* What this task involves: Please render every line of the entries below as a Markdown table with two columns, Row and Entry text, numbering each row and leaving out blank lines.

☆ ☆ ☆ ☆ ☆

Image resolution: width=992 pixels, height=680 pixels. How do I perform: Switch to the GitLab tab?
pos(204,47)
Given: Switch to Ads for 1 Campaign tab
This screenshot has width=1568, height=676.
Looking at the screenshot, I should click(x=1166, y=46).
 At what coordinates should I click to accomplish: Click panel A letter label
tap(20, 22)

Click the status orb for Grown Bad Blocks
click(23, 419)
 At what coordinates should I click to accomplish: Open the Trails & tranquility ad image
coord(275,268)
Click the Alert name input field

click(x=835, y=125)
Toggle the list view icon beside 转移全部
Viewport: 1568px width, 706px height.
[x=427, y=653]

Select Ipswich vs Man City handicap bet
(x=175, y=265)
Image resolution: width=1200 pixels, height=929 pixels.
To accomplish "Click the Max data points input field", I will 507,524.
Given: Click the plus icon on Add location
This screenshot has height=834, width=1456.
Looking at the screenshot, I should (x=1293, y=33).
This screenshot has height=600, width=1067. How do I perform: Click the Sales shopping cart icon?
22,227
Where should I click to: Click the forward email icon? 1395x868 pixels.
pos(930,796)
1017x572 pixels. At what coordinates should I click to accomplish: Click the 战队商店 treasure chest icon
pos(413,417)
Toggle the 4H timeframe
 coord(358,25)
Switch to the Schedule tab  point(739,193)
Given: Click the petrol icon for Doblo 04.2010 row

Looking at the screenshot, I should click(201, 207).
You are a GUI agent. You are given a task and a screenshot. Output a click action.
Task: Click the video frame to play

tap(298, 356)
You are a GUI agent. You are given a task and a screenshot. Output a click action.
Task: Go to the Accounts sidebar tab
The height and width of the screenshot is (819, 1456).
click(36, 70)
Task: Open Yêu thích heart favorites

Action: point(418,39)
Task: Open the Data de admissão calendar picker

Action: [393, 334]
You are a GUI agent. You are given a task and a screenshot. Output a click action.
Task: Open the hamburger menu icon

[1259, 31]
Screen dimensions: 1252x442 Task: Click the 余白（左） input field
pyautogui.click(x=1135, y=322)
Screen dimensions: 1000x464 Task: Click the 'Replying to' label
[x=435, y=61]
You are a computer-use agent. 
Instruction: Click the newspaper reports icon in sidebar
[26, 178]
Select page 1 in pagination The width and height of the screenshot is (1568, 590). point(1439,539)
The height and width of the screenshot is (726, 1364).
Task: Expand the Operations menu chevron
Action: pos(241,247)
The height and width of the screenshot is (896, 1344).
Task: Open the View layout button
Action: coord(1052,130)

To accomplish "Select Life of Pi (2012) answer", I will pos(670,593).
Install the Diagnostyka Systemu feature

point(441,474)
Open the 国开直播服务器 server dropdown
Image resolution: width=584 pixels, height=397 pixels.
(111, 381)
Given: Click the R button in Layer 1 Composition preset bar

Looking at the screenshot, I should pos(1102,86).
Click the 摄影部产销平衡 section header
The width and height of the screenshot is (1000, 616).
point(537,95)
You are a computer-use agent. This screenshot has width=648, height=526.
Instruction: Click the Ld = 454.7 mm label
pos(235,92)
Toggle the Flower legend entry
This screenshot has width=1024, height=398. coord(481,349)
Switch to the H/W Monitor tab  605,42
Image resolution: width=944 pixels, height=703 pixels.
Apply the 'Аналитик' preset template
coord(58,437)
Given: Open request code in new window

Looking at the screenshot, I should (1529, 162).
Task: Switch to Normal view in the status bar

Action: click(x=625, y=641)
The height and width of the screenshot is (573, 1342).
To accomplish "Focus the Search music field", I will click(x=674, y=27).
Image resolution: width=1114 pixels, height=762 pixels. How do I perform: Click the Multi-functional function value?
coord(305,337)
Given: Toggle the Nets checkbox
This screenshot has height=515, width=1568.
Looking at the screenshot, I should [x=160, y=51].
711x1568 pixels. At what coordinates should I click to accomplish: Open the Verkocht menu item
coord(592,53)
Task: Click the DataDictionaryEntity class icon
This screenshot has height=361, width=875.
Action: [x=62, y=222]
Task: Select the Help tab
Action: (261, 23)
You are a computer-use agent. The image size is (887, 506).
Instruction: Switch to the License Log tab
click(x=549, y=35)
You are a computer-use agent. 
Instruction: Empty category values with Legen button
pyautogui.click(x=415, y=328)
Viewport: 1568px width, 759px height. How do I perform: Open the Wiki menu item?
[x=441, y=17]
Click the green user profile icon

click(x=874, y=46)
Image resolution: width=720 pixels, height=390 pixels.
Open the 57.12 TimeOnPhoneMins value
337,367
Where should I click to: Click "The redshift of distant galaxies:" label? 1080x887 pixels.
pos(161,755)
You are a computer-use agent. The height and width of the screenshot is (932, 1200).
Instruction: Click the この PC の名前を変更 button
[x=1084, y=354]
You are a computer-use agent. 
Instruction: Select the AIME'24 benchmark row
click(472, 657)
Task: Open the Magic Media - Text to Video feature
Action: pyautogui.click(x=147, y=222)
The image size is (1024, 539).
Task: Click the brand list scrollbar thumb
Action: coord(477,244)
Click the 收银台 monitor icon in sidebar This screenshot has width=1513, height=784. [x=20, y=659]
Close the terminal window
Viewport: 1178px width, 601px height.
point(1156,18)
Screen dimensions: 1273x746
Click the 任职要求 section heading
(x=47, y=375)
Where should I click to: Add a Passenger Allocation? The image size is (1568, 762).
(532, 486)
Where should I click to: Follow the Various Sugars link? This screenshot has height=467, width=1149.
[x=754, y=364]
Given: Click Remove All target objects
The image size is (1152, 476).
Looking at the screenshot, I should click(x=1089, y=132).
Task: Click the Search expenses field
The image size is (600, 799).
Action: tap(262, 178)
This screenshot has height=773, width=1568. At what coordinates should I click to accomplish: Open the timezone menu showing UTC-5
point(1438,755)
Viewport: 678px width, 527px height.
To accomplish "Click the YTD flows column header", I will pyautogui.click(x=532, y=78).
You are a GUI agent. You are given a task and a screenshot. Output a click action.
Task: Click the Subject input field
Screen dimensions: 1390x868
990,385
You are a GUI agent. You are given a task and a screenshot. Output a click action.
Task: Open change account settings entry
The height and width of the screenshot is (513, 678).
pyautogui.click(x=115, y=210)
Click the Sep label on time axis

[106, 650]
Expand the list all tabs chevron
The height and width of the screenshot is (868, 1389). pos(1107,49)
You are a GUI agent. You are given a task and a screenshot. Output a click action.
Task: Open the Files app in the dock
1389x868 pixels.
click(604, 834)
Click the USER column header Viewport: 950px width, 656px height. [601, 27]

☆ ☆ ☆ ☆ ☆

* Answer for this exercise:
| Row | Entry text |
|---|---|
| 1 | Image resolution: width=992 pixels, height=680 pixels. How do I perform: Switch to the GitLab tab? |
| 2 | pos(204,47) |
| 3 | Given: Switch to Ads for 1 Campaign tab |
| 4 | This screenshot has width=1568, height=676. |
| 5 | Looking at the screenshot, I should click(x=1166, y=46). |
| 6 |  At what coordinates should I click to accomplish: Click panel A letter label |
| 7 | tap(20, 22) |
| 8 | Click the status orb for Grown Bad Blocks |
| 9 | click(23, 419) |
| 10 |  At what coordinates should I click to accomplish: Open the Trails & tranquility ad image |
| 11 | coord(275,268) |
| 12 | Click the Alert name input field |
| 13 | click(x=835, y=125) |
| 14 | Toggle the list view icon beside 转移全部 |
| 15 | Viewport: 1568px width, 706px height. |
| 16 | [x=427, y=653] |
| 17 | Select Ipswich vs Man City handicap bet |
| 18 | (x=175, y=265) |
| 19 | Image resolution: width=1200 pixels, height=929 pixels. |
| 20 | To accomplish "Click the Max data points input field", I will 507,524. |
| 21 | Given: Click the plus icon on Add location |
| 22 | This screenshot has height=834, width=1456. |
| 23 | Looking at the screenshot, I should (x=1293, y=33). |
| 24 | This screenshot has height=600, width=1067. How do I perform: Click the Sales shopping cart icon? |
| 25 | 22,227 |
| 26 | Where should I click to: Click the forward email icon? 1395x868 pixels. |
| 27 | pos(930,796) |
| 28 | 1017x572 pixels. At what coordinates should I click to accomplish: Click the 战队商店 treasure chest icon |
| 29 | pos(413,417) |
| 30 | Toggle the 4H timeframe |
| 31 |  coord(358,25) |
| 32 | Switch to the Schedule tab  point(739,193) |
| 33 | Given: Click the petrol icon for Doblo 04.2010 row |
| 34 | Looking at the screenshot, I should click(201, 207). |
| 35 | You are a GUI agent. You are given a task and a screenshot. Output a click action. |
| 36 | Task: Click the video frame to play |
| 37 | tap(298, 356) |
| 38 | You are a GUI agent. You are given a task and a screenshot. Output a click action. |
| 39 | Task: Go to the Accounts sidebar tab |
| 40 | The height and width of the screenshot is (819, 1456). |
| 41 | click(36, 70) |
| 42 | Task: Open Yêu thích heart favorites |
| 43 | Action: point(418,39) |
| 44 | Task: Open the Data de admissão calendar picker |
| 45 | Action: [393, 334] |
| 46 | You are a GUI agent. You are given a task and a screenshot. Output a click action. |
| 47 | Task: Open the hamburger menu icon |
| 48 | [1259, 31] |
| 49 | Screen dimensions: 1252x442 Task: Click the 余白（左） input field |
| 50 | pyautogui.click(x=1135, y=322) |
| 51 | Screen dimensions: 1000x464 Task: Click the 'Replying to' label |
| 52 | [x=435, y=61] |
| 53 | You are a computer-use agent.  |
| 54 | Instruction: Click the newspaper reports icon in sidebar |
| 55 | [26, 178] |
| 56 | Select page 1 in pagination The width and height of the screenshot is (1568, 590). point(1439,539) |
| 57 | The height and width of the screenshot is (726, 1364). |
| 58 | Task: Expand the Operations menu chevron |
| 59 | Action: pos(241,247) |
| 60 | The height and width of the screenshot is (896, 1344). |
| 61 | Task: Open the View layout button |
| 62 | Action: coord(1052,130) |
| 63 | To accomplish "Select Life of Pi (2012) answer", I will pos(670,593). |
| 64 | Install the Diagnostyka Systemu feature |
| 65 | point(441,474) |
| 66 | Open the 国开直播服务器 server dropdown |
| 67 | Image resolution: width=584 pixels, height=397 pixels. |
| 68 | (111, 381) |
| 69 | Given: Click the R button in Layer 1 Composition preset bar |
| 70 | Looking at the screenshot, I should pos(1102,86). |
| 71 | Click the 摄影部产销平衡 section header |
| 72 | The width and height of the screenshot is (1000, 616). |
| 73 | point(537,95) |
| 74 | You are a computer-use agent. This screenshot has width=648, height=526. |
| 75 | Instruction: Click the Ld = 454.7 mm label |
| 76 | pos(235,92) |
| 77 | Toggle the Flower legend entry |
| 78 | This screenshot has width=1024, height=398. coord(481,349) |
| 79 | Switch to the H/W Monitor tab  605,42 |
| 80 | Image resolution: width=944 pixels, height=703 pixels. |
| 81 | Apply the 'Аналитик' preset template |
| 82 | coord(58,437) |
| 83 | Given: Open request code in new window |
| 84 | Looking at the screenshot, I should (1529, 162). |
| 85 | Task: Switch to Normal view in the status bar |
| 86 | Action: click(x=625, y=641) |
| 87 | The height and width of the screenshot is (573, 1342). |
| 88 | To accomplish "Focus the Search music field", I will click(x=674, y=27). |
| 89 | Image resolution: width=1114 pixels, height=762 pixels. How do I perform: Click the Multi-functional function value? |
| 90 | coord(305,337) |
| 91 | Given: Toggle the Nets checkbox |
| 92 | This screenshot has height=515, width=1568. |
| 93 | Looking at the screenshot, I should [x=160, y=51]. |
| 94 | 711x1568 pixels. At what coordinates should I click to accomplish: Open the Verkocht menu item |
| 95 | coord(592,53) |
| 96 | Task: Click the DataDictionaryEntity class icon |
| 97 | This screenshot has height=361, width=875. |
| 98 | Action: [x=62, y=222] |
| 99 | Task: Select the Help tab |
| 100 | Action: (261, 23) |
| 101 | You are a computer-use agent. The image size is (887, 506). |
| 102 | Instruction: Switch to the License Log tab |
| 103 | click(x=549, y=35) |
| 104 | You are a computer-use agent.  |
| 105 | Instruction: Empty category values with Legen button |
| 106 | pyautogui.click(x=415, y=328) |
| 107 | Viewport: 1568px width, 759px height. How do I perform: Open the Wiki menu item? |
| 108 | [x=441, y=17] |
| 109 | Click the green user profile icon |
| 110 | click(x=874, y=46) |
| 111 | Image resolution: width=720 pixels, height=390 pixels. |
| 112 | Open the 57.12 TimeOnPhoneMins value |
| 113 | 337,367 |
| 114 | Where should I click to: Click "The redshift of distant galaxies:" label? 1080x887 pixels. |
| 115 | pos(161,755) |
| 116 | You are a computer-use agent. The height and width of the screenshot is (932, 1200). |
| 117 | Instruction: Click the この PC の名前を変更 button |
| 118 | [x=1084, y=354] |
| 119 | You are a computer-use agent.  |
| 120 | Instruction: Select the AIME'24 benchmark row |
| 121 | click(472, 657) |
| 122 | Task: Open the Magic Media - Text to Video feature |
| 123 | Action: pyautogui.click(x=147, y=222) |
| 124 | The image size is (1024, 539). |
| 125 | Task: Click the brand list scrollbar thumb |
| 126 | Action: coord(477,244) |
| 127 | Click the 收银台 monitor icon in sidebar This screenshot has width=1513, height=784. [x=20, y=659] |
| 128 | Close the terminal window |
| 129 | Viewport: 1178px width, 601px height. |
| 130 | point(1156,18) |
| 131 | Screen dimensions: 1273x746 |
| 132 | Click the 任职要求 section heading |
| 133 | (x=47, y=375) |
| 134 | Where should I click to: Add a Passenger Allocation? The image size is (1568, 762). |
| 135 | (532, 486) |
| 136 | Where should I click to: Follow the Various Sugars link? This screenshot has height=467, width=1149. |
| 137 | [x=754, y=364] |
| 138 | Given: Click Remove All target objects |
| 139 | The image size is (1152, 476). |
| 140 | Looking at the screenshot, I should click(x=1089, y=132). |
| 141 | Task: Click the Search expenses field |
| 142 | The image size is (600, 799). |
| 143 | Action: tap(262, 178) |
| 144 | This screenshot has height=773, width=1568. At what coordinates should I click to accomplish: Open the timezone menu showing UTC-5 |
| 145 | point(1438,755) |
| 146 | Viewport: 678px width, 527px height. |
| 147 | To accomplish "Click the YTD flows column header", I will pyautogui.click(x=532, y=78). |
| 148 | You are a GUI agent. You are given a task and a screenshot. Output a click action. |
| 149 | Task: Click the Subject input field |
| 150 | Screen dimensions: 1390x868 |
| 151 | 990,385 |
| 152 | You are a GUI agent. You are given a task and a screenshot. Output a click action. |
| 153 | Task: Open change account settings entry |
| 154 | The height and width of the screenshot is (513, 678). |
| 155 | pyautogui.click(x=115, y=210) |
| 156 | Click the Sep label on time axis |
| 157 | [106, 650] |
| 158 | Expand the list all tabs chevron |
| 159 | The height and width of the screenshot is (868, 1389). pos(1107,49) |
| 160 | You are a GUI agent. You are given a task and a screenshot. Output a click action. |
| 161 | Task: Open the Files app in the dock |
| 162 | 1389x868 pixels. |
| 163 | click(604, 834) |
| 164 | Click the USER column header Viewport: 950px width, 656px height. [601, 27] |